Over the next few weeks, The Objective, in partnership with Free Press and members of the Future of Local News Collective, will publish personal essays from local news leaders across an emerging field. They’re part of a growing cohort. And their work is being done across the country, from the South, the Northeast, the Pacific Northwest, and Midwest — areas too often ignored by commercial media’s focus on major markets. These media makers are building on a history of American media movements to create new equitable and community-rooted models. 

This growing media movement isn’t homogenous and, just as important, it’s distinct from — and reimagines — traditional journalism in many ways. It trusts the insights of community members, from acting on what they share in WhatsApp groups and text chats to enlisting them to document what’s happening in their city council meetings.

This field is reimagining news as civic infrastructure intended to ensure equitable access to quality information. And its growth is needed to confront the interrelated challenges of mass disinformation and disenfranchisement, the continued threat of white supremacist violence, decreased civic participation, the growing power of technological monopolies, and the collapse of local commercial media. All against the backdrop of an ongoing global pandemic and international struggles and violence that touch diaspora communities in the United States.
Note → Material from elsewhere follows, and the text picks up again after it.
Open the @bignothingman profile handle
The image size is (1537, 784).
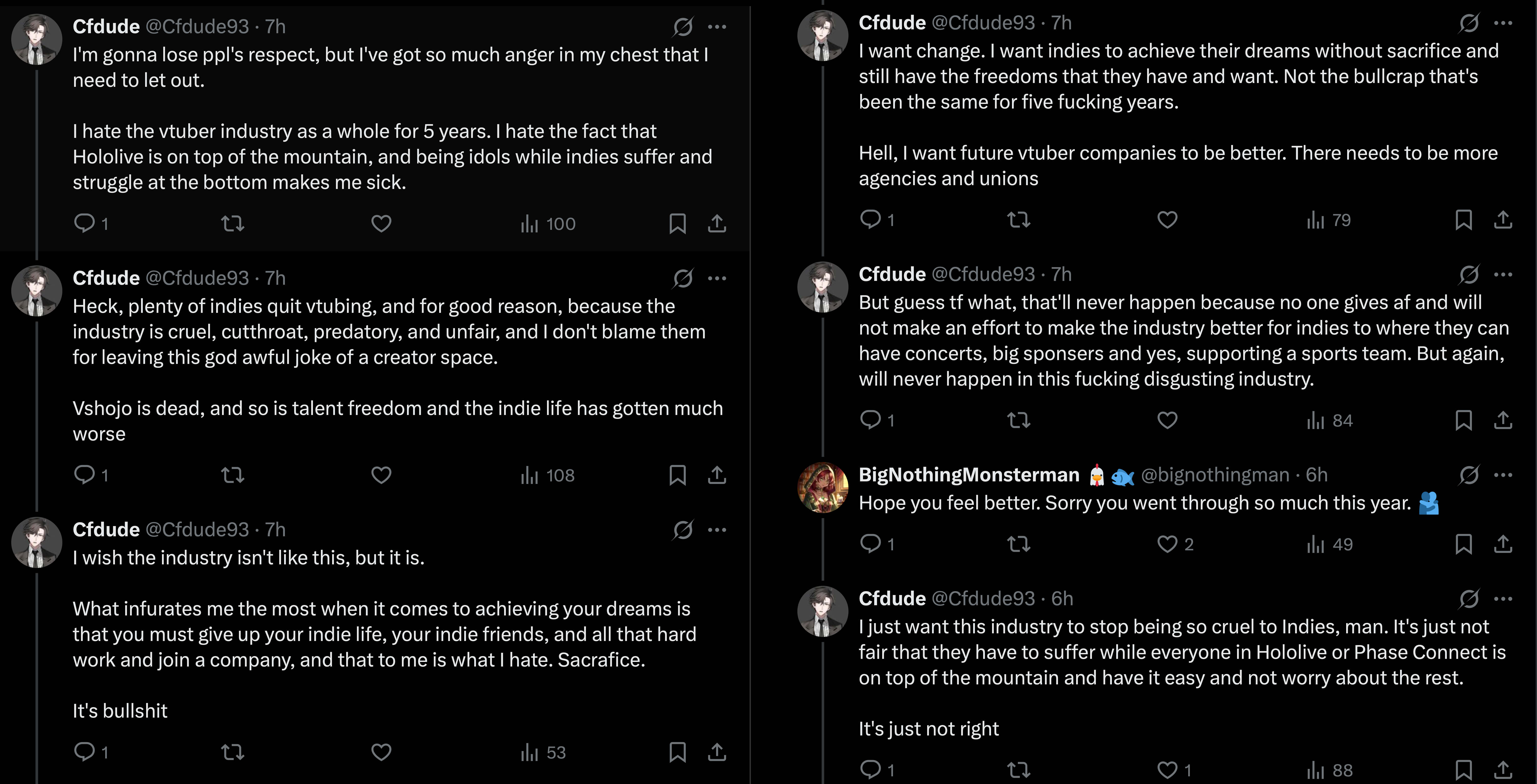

The recent announcement of a new $500 million collaborative fund, Press Forward, signals a broader trend of recognizing journalism as a public good. And if we plan to call journalism a public good, then we ought to start investing in it like one. 

Press Forward — a philanthropy-led initiative spearheaded by 22 foundations addressing a diverse array of civic issues— is an important step. But transforming local news also necessitates a community-first policy agenda focused on expanding production and access to civic information in traditionally under-resourced areas. Success, in which such information is abundant in every community, depends on reframing and reforming away from old, unsustainable models of “local journalism.” Instead, we must look toward meeting people’s information needs in the cities, suburbs, and rural communities where they live, however they get information. 
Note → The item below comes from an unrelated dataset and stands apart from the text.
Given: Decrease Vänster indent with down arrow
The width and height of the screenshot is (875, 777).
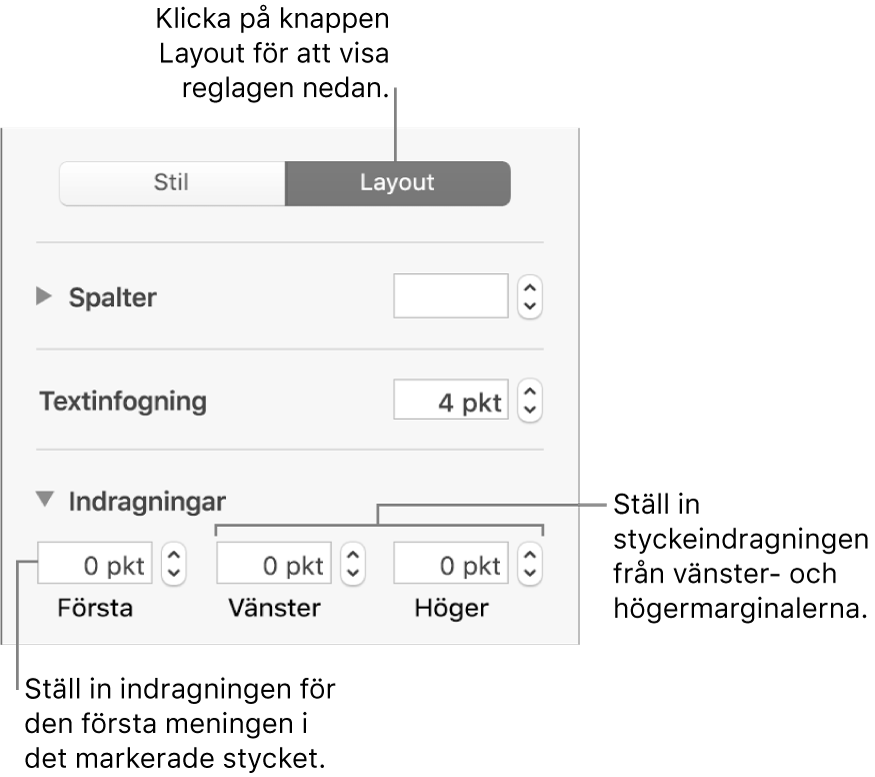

This also requires us to acknowledge the role legacy media, public policy, and philanthropy play and have played in perpetuating harm in communities, while simultaneously building with allies in these institutions who believe in driving change and supporting people creating something new.  
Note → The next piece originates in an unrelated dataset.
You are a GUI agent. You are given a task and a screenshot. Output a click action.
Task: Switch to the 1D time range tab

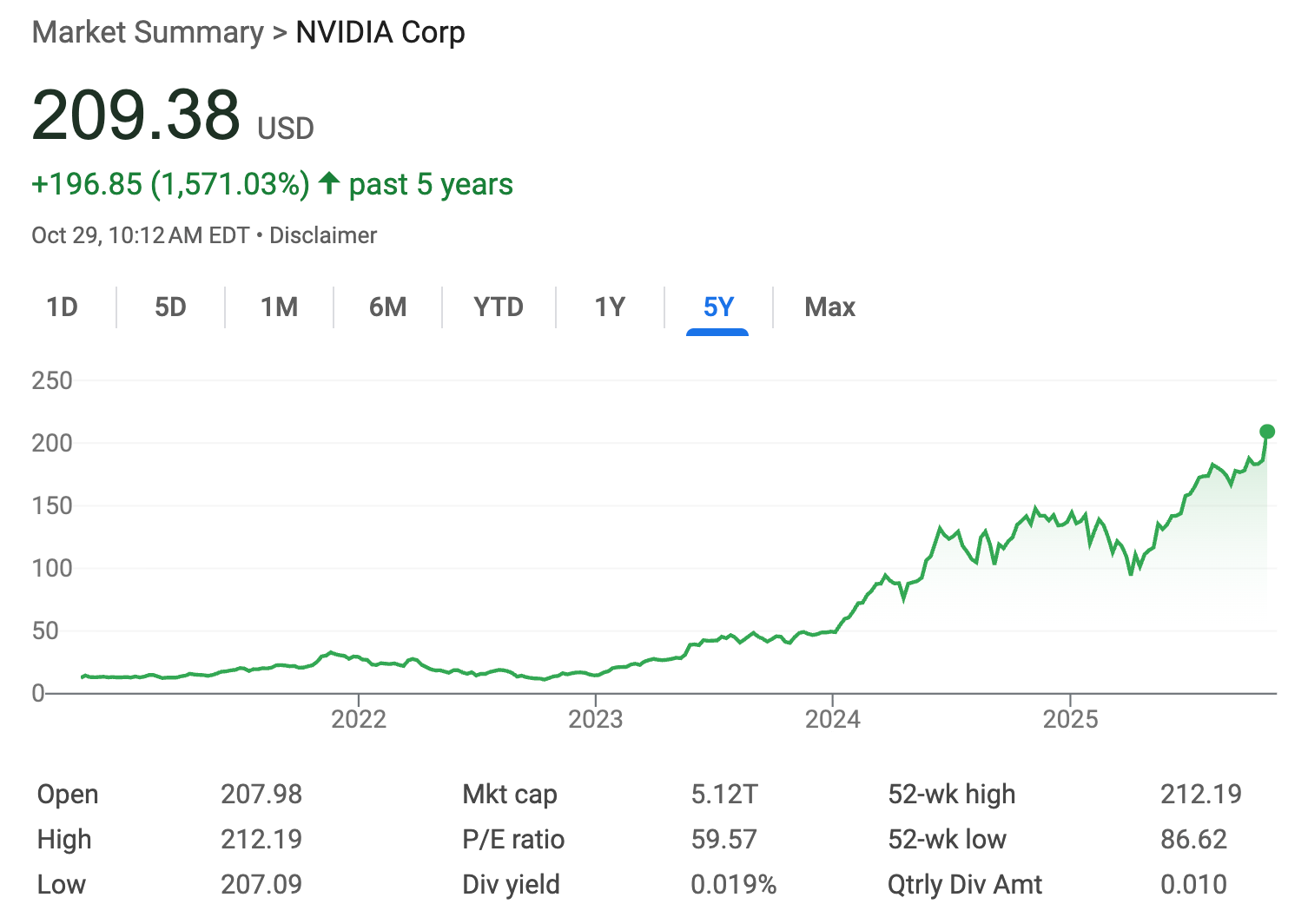pos(62,307)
In light of changes happening in philanthropy and government, we’ve passed the microphone to civic mediamakers, who can speak to what they’re experiencing and the support they need. They’re the ones on the ground working toward a future of local news that’s service-oriented, networked, civic-minded and participatory. We hope this is the start of a critical and diverse conversation as we, collectively, acknowledge the media industry’s history of inequity and oppression, and demand that we build information systems that are liberatory and responsive to the most acute community needs. A new cohort of local news leaders are building bridges to what works and demonstrating a new path forward — one worth investing in. 

We’ll publish the pieces from local news leaders over the next few weeks, skipping over the holiday week. 

And we want to hear from you, especially if you’re working from a civic media perspective in local news: Tell us more about your work on the ground and what you’d like more folks to know about what’s needed in this moment for the field and your community. You can send letters to the editor with a 300 word cap to submissions@objectivejournalism.org. We’ll also publish them here as part of this series. 


Members of the Future of Local News (FLN) collective contributed to this project. FLN is a group of newsroom leaders operating proven models for civic media; community organizers galvanizing a racially equitable future for local news; and media researchers studying information ecosystems and the people who shape them.